The tale of X

I first met X when she was underemployed. Well, not underemployed, exactly, but under-supported. X could organize the second coming while unconscious. She seemed to breathe a different atmosphere than others, slaying the dragon of obstructive and nonsensical insurance regulations like some kind of Jedi knight. While others slogged through complicated decisions line-by-line, getting ever more confused, X never lost her footing. She seemed to intuit the right answer in a flash. Then she would explain her reasoning to the rest of us in a single sentence, and we’d see the clear path of her reasoning. Agree or disagree, it made perfect sense.

X was chafing for a bigger field to play in, a place she could make a bigger difference. Her boss chose not to give her that chance.

X quit, choosing to believe in herself. She chose to believe that her skills and her vision belonged on a bigger playing field, and that she would find it. She had no idea where to look. It was hard to leave what she’d spend years creating.

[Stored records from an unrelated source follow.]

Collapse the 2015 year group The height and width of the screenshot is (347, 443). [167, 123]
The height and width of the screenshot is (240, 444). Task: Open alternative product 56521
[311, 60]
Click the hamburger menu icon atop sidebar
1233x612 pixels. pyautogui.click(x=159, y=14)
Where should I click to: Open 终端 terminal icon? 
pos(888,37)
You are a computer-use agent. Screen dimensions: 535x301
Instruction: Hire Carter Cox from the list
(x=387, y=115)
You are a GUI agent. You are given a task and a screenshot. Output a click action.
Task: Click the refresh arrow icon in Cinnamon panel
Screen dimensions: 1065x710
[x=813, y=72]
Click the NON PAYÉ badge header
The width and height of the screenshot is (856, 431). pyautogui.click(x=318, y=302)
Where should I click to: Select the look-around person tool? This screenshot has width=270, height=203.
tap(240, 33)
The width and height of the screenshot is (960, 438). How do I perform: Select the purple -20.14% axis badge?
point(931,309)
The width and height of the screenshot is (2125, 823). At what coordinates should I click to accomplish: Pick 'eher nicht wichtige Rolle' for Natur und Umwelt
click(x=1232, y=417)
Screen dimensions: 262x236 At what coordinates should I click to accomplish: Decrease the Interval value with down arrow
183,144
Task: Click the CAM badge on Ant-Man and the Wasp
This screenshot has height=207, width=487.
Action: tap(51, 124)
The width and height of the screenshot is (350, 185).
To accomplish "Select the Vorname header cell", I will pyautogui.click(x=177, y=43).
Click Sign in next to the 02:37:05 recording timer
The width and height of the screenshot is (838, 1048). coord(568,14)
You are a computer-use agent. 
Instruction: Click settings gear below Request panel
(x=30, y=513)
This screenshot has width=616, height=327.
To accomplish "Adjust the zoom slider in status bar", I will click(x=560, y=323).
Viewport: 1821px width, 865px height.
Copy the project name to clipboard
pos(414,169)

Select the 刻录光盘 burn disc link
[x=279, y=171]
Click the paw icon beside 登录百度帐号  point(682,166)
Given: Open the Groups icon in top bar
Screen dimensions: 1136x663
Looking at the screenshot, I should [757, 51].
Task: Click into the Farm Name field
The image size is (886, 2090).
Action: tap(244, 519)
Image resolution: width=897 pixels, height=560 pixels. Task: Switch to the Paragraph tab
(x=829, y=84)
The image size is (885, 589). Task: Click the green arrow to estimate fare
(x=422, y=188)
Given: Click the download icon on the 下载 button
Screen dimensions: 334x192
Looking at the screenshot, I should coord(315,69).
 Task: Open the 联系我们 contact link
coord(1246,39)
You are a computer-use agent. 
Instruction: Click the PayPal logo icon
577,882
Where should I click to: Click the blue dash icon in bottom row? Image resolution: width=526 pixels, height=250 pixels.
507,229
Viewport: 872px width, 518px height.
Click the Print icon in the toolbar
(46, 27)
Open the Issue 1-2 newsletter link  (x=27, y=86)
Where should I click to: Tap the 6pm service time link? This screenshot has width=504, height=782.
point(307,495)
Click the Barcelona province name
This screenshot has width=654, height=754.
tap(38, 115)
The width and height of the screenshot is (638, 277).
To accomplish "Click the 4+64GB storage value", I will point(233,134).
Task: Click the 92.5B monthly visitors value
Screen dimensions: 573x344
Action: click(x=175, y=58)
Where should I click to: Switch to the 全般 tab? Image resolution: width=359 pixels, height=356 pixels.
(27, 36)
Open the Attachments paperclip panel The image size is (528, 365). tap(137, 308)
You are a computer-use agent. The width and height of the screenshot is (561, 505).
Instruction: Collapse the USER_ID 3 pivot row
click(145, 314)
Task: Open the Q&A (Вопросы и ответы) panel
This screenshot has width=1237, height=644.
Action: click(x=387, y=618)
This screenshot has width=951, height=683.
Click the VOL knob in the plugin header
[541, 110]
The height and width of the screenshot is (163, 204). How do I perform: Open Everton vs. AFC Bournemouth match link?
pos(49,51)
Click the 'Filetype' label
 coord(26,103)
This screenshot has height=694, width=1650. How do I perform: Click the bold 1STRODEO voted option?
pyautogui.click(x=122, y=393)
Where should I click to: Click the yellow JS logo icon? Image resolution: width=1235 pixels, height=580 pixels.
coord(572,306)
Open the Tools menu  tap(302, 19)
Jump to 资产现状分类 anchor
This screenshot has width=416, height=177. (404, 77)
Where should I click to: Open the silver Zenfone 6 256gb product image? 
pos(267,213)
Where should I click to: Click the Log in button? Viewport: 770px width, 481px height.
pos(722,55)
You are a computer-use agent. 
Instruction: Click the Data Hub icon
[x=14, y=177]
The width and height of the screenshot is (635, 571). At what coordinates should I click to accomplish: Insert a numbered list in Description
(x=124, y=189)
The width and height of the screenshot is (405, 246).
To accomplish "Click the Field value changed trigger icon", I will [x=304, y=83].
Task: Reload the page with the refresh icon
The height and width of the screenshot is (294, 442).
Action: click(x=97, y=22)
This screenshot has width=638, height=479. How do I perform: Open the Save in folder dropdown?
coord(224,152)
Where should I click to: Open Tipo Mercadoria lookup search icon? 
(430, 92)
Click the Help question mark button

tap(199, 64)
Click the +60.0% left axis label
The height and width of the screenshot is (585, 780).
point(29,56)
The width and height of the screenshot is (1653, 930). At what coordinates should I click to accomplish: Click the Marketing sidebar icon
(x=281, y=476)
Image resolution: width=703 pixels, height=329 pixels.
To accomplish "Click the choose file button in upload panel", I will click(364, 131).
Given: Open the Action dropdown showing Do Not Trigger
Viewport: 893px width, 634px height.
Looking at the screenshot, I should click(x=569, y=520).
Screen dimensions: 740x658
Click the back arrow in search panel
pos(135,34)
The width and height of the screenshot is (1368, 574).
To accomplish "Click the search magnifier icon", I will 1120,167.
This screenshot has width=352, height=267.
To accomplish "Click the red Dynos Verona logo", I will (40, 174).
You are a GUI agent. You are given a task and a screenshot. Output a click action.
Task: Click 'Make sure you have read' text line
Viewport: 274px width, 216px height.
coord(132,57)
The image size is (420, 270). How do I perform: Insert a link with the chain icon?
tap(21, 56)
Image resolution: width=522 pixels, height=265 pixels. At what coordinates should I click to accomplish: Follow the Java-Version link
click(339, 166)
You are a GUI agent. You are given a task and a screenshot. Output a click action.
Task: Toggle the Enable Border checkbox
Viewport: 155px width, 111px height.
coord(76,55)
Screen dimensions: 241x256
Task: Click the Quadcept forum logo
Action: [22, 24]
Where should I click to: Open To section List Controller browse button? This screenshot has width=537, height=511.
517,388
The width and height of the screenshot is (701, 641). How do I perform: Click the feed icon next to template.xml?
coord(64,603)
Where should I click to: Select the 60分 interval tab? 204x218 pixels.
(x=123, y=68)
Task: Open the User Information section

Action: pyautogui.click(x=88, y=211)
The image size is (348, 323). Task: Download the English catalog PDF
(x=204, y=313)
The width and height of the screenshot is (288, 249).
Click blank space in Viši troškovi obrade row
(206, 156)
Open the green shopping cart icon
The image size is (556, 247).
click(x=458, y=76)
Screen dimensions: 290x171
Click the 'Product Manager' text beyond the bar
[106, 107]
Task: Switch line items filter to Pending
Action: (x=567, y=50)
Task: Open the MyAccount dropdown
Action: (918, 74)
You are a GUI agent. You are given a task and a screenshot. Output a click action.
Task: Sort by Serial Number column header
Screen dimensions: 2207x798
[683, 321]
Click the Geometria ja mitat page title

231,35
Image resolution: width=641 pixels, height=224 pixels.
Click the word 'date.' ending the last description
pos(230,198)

She consulted, took an interim job, consulted some more. She stayed restless and dissatisfied, and questioned daily her decision to leave the safety of what she’d created for the vagaries of what she believed could be. In the middle of this, the recession hit hard with its high unemployment and dearth of opportunities. I felt a little bad for encouraging her to follow her star.

But X is a fighter.

Last night we had dinner together and she told me about her new gig, doing what she alone can do, fully supported and appropriately compensated. It’s huge, what she’s bitten off.

The story of X reminds me of Kenneth Atchity’s three rules of time management:

Don’t do anything that doesn’t need to be done.

Don’t do anything that someone else will do if you stop doing it.

Only do what only you can do.

X is the right one to get this done. I can’t wait for updates.